Finding the right balance for your organisation is the challenge, and you won’t get there by waiting for the solution to come to you. Like with any search engine or chatbot, you only get the right answer by asking the right question. And you only get to the right question by asking a few wrong ones first.
AI Eclipse TLDR:
The success of ChatGPT, a generative AI language model, has had both positive and negative effects on technology leaders. On one hand, it has showcased the potential of generative AI, attracted more investment to underfunded research and development teams, and made technology a priority in boardrooms. However, it has also diverted resources and attention away from other important AI and technology projects, creating a compliance risk that could have serious consequences.
Many businesses were already experimenting with AI before ChatGPT became popular, but the problem is that AI innovation is not always glamorous or headline-grabbing. While automating mundane processes can improve efficiency and contribute to the bottom line, it doesn’t generate the same excitement as a language model that can perform well on difficult exams. As a result, companies rushed to announce their adoption of generative AI, driven by the belief that mentioning AI during earnings calls would boost their stock prices.
However, the widespread availability of generative AI tools like ChatGPT means that it no longer provides a competitive advantage. Early adopters may gain a temporary edge, but eventually, the advantages become commonplace. To unlock the true potential of generative AI, businesses should use it to enhance their unique strengths and capabilities, leveraging their proprietary data to create customized models and applications aligned with their business strategies.
Some companies have already started doing this. Law and accountancy firms are using generative AI platforms for contract analysis, due diligence, litigation, and compliance. PwC has partnered with a generative AI platform to train its own AI models using company-specific data. Similarly, Mondelez International has developed its own generative AI app to suggest and refine new product recipes. Customization is not only driven by differentiation but also by the need to protect sensitive data, as using off-the-shelf generative AI tools can inadvertently expose confidential information.

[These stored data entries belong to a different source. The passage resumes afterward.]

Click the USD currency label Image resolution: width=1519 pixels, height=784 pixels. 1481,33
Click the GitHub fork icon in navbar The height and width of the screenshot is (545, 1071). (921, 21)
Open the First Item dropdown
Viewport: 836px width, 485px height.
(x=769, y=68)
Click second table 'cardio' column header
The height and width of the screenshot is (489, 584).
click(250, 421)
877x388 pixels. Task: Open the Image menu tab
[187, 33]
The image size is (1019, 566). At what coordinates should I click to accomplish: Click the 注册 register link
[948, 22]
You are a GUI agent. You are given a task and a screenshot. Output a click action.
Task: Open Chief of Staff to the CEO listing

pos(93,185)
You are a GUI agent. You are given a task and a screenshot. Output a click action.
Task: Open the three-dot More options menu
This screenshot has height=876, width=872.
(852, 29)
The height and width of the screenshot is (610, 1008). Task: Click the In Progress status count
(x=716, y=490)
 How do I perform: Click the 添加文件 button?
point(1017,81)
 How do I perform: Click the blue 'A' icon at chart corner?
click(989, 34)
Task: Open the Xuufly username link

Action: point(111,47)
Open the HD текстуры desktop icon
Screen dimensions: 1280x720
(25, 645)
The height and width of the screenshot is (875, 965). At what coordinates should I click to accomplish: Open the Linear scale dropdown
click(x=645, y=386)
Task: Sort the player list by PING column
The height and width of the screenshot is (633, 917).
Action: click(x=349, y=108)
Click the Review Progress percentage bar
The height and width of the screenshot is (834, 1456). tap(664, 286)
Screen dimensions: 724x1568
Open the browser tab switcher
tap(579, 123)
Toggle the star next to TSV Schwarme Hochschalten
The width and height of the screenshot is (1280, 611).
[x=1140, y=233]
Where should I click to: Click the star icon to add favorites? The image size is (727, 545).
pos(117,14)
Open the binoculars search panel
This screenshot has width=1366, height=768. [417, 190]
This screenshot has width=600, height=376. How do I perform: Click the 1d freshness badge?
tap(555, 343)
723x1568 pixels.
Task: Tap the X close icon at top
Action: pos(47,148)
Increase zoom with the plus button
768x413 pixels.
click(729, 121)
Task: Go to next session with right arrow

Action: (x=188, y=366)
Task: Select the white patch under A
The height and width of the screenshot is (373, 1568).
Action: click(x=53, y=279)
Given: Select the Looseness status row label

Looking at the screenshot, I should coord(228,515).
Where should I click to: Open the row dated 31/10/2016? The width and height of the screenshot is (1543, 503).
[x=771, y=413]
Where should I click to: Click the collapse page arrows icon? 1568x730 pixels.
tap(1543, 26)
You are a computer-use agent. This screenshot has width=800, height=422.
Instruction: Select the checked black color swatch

OpenAI has launched ChatGPT Enterprise to address privacy concerns and cater to businesses. However, organizations need to approach AI implementation responsibly. While building custom solutions takes time, it is important to experiment with AI tools in a controlled manner and establish guidelines for employees’ use. Waiting for custom solutions without proper governance and oversight is not advisable. Balancing the use of off-the-shelf generative AI tools with customized solutions is crucial for organizations to achieve long-term growth and value.
In conclusion, ChatGPT’s success has brought both benefits and challenges to technology leaders. While it has highlighted the potential of generative AI, it has also diverted resources and attention from other projects and raised compliance risks. Businesses should find the right balance between off-the-shelf tools and customized solutions, leveraging their proprietary data to unlock the true potential of generative AI.